▶ [Work instruction]
Reproduce verbatim the stretch of the outreach-benchmark text below from "3. Follow-up, the" through "the first send.".

=== Document segment ===

Comparing your software-startup campaign to a global 30% acceptance benchmark and panicking. Benchmark against your vertical, then beat it with the levers below.
The levers that actually beat them.
Beating the benchmark comes down to four levers, in order of impact. Each one is backed by the data, and none of them is “send more.”
1. A real message, not a template
This is the single biggest lever. After someone accepts, a personalised first message gets a 9.36% reply rate versus 5.44% with a generic one, and tailored messaging to a specific ideal customer profile lifts replies by up to 54.7%. The message is where the reply is won or lost, which is why we hand-write every one. Our connection request templates show the framework, but the variables have to be real.
2. Timing on a real signal
Reaching the right person in the wrong month looks identical to a bad list. Reach them inside the 14-day window after a trigger (a funding round, a new leader in the function you sell into, a relevant hire) and the same message converts several times higher. Building lists around live signals is the difference. Our guide to building a prospect list walks through how.
3. Follow-up, the part most people skip
It takes roughly five touchpoints to turn a prospect into a conversation, and multi-touch sequences spaced two to five business days apart convert about 49% better than a single message. Most replies live in the follow-ups, not the first send.
Connect
Personalised request tied to one specific reason.
Open
A short, relevant first message after they accept.
Give
Add a useful thought, not “just bumping this.”
Close the loop
A final, low-key check-in, then stop.

=== Provided information ===

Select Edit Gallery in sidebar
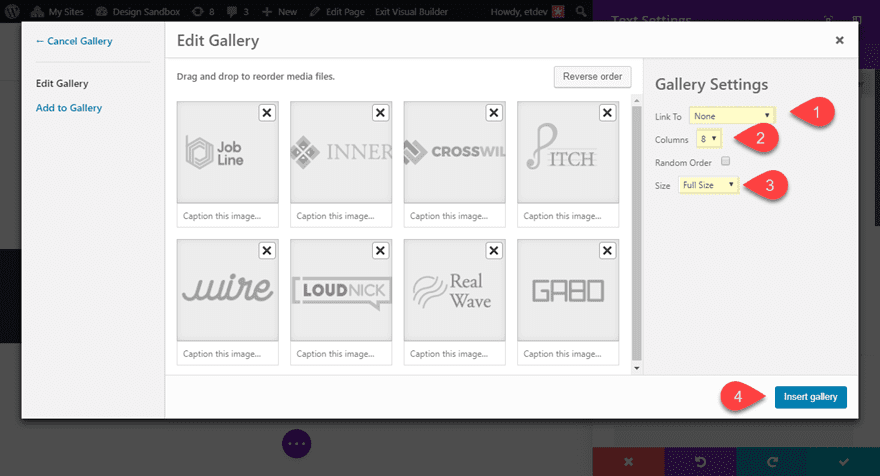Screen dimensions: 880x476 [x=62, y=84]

===
=== Provided information ===

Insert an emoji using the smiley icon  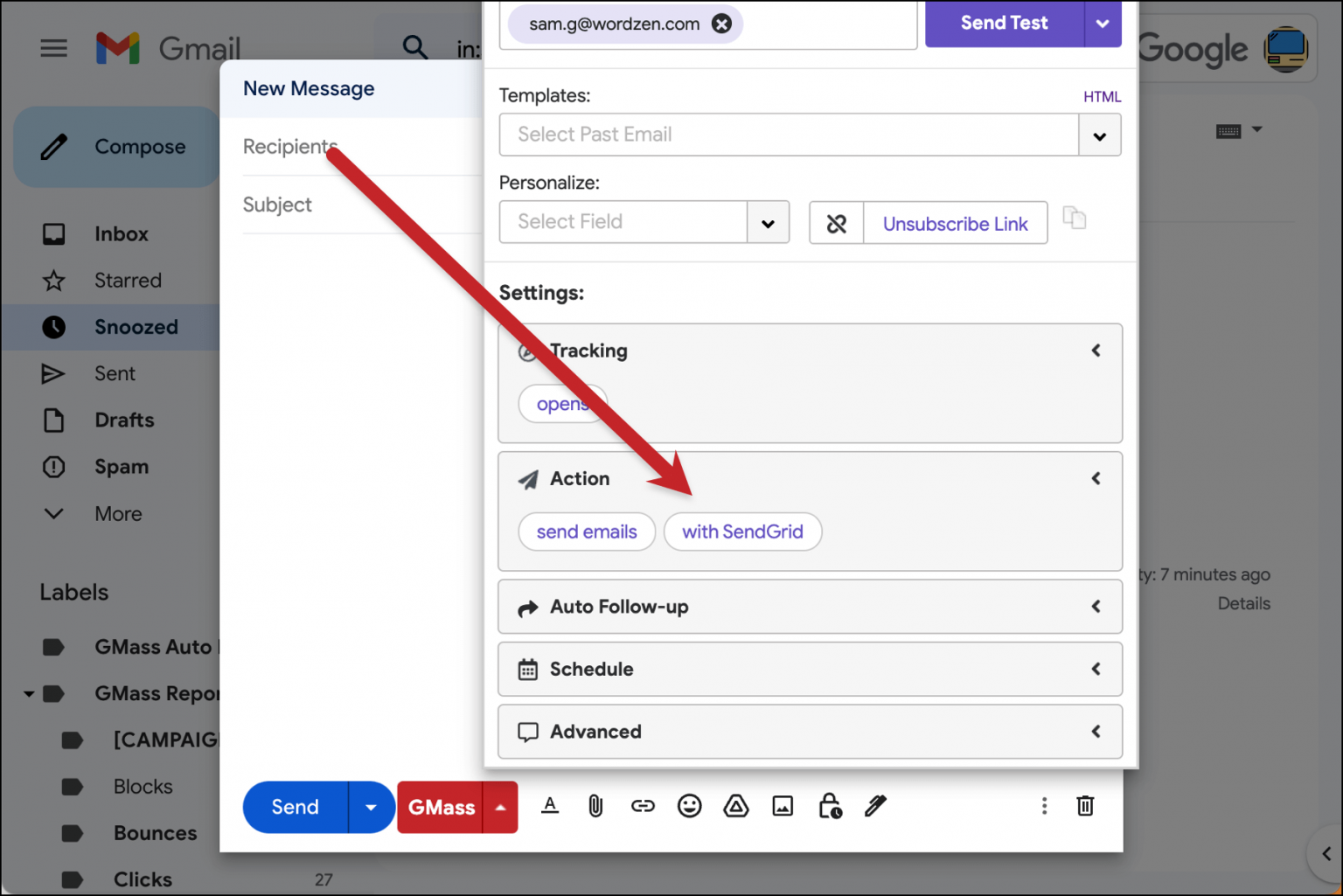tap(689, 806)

===
=== Provided information ===

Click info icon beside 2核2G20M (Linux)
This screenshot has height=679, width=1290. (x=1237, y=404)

===

▶ [Answer for this exercise]
3. Follow-up, the part most people skip
It takes roughly five touchpoints to turn a prospect into a conversation, and multi-touch sequences spaced two to five business days apart convert about 49% better than a single message. Most replies live in the follow-ups, not the first send.